WHAT THE EXERCISE ASKS: Could you edit the lines below so that "location" becomes "position" wherever it appears, with everything else unchanged? Leave the pictures out of your answer.

DATA:
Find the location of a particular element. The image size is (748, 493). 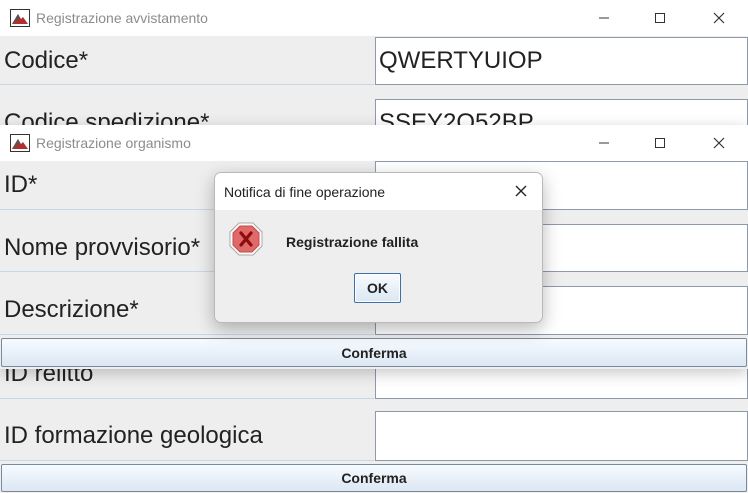

front-maximize-button is located at coordinates (660, 143).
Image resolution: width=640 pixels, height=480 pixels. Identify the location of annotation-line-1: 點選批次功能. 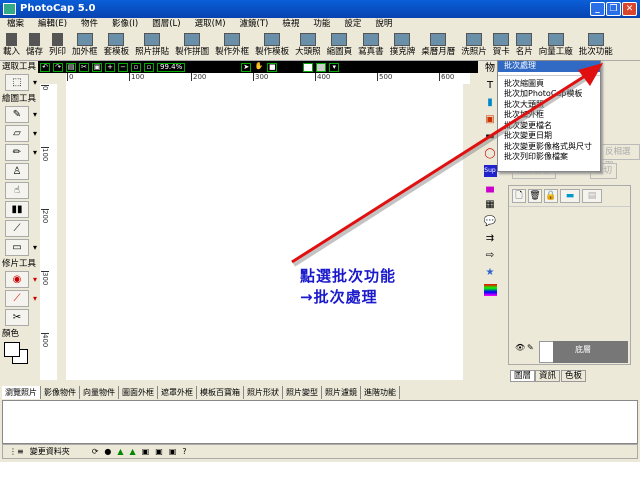
(348, 276).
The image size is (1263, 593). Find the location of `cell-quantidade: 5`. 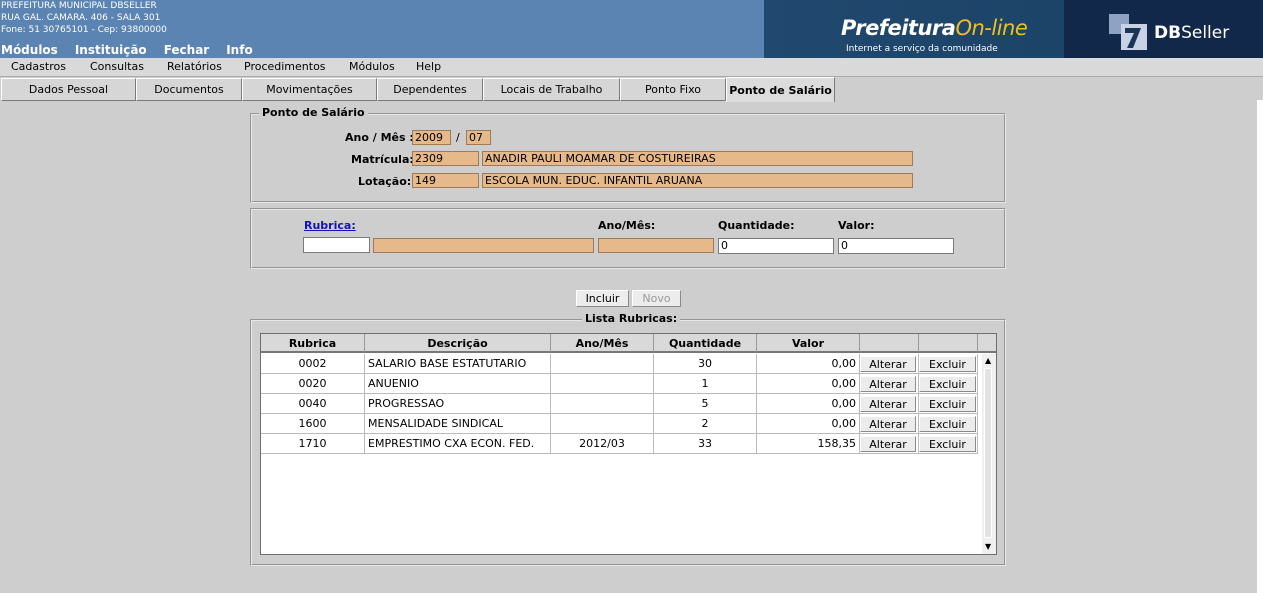

cell-quantidade: 5 is located at coordinates (706, 404).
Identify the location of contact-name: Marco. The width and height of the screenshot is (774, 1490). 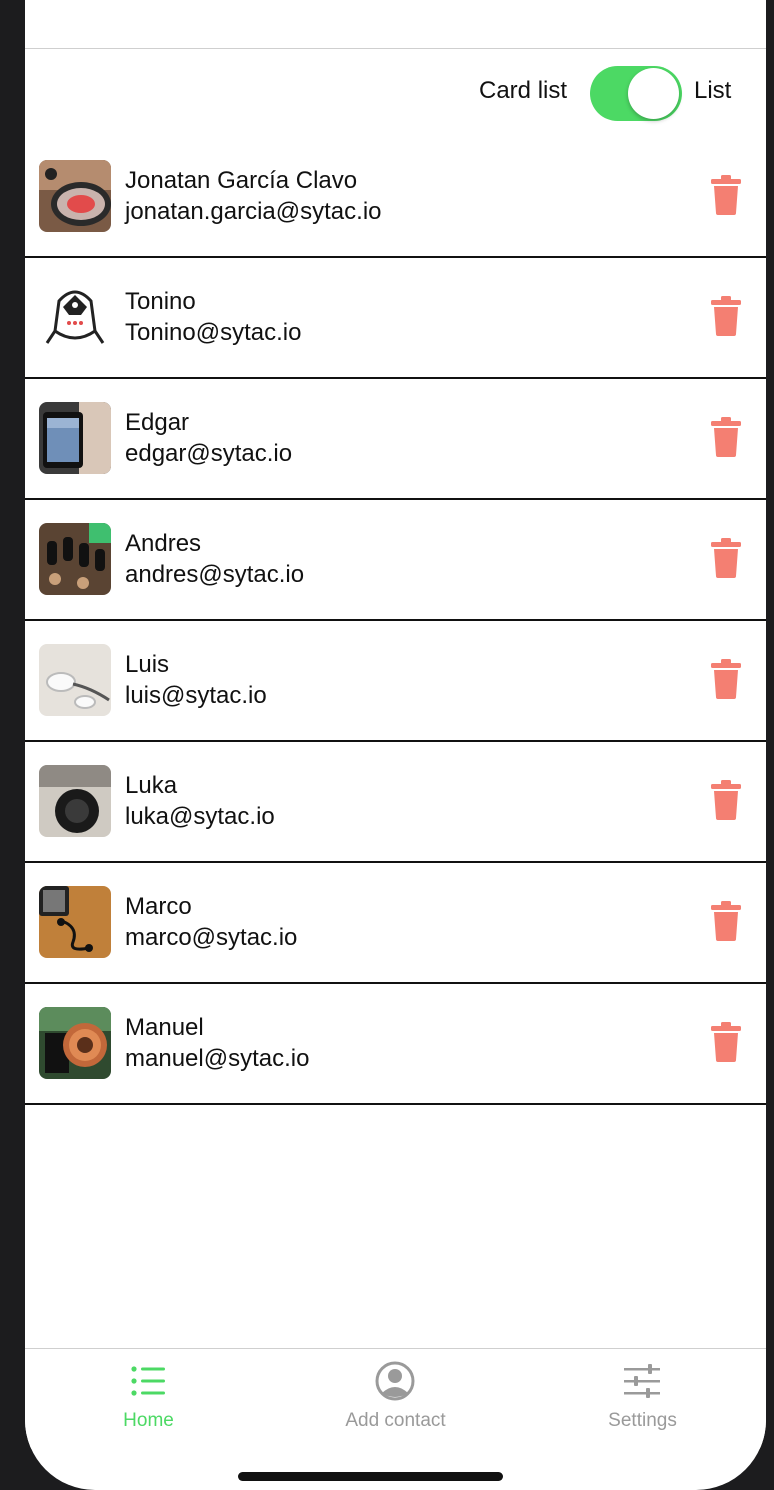
(158, 906).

EXERCISE RESPONSE:
Find the position of a particular element. The image size is (748, 493). 

front-maximize-button is located at coordinates (660, 143).
Image resolution: width=640 pixels, height=480 pixels. Identify the position of annotation-line-1: 點選批次功能. 
(348, 276).
The image size is (1263, 593). Find the position of `cell-quantidade: 5`. 

cell-quantidade: 5 is located at coordinates (706, 404).
Identify the position of contact-name: Marco. The width and height of the screenshot is (774, 1490). 
(158, 906).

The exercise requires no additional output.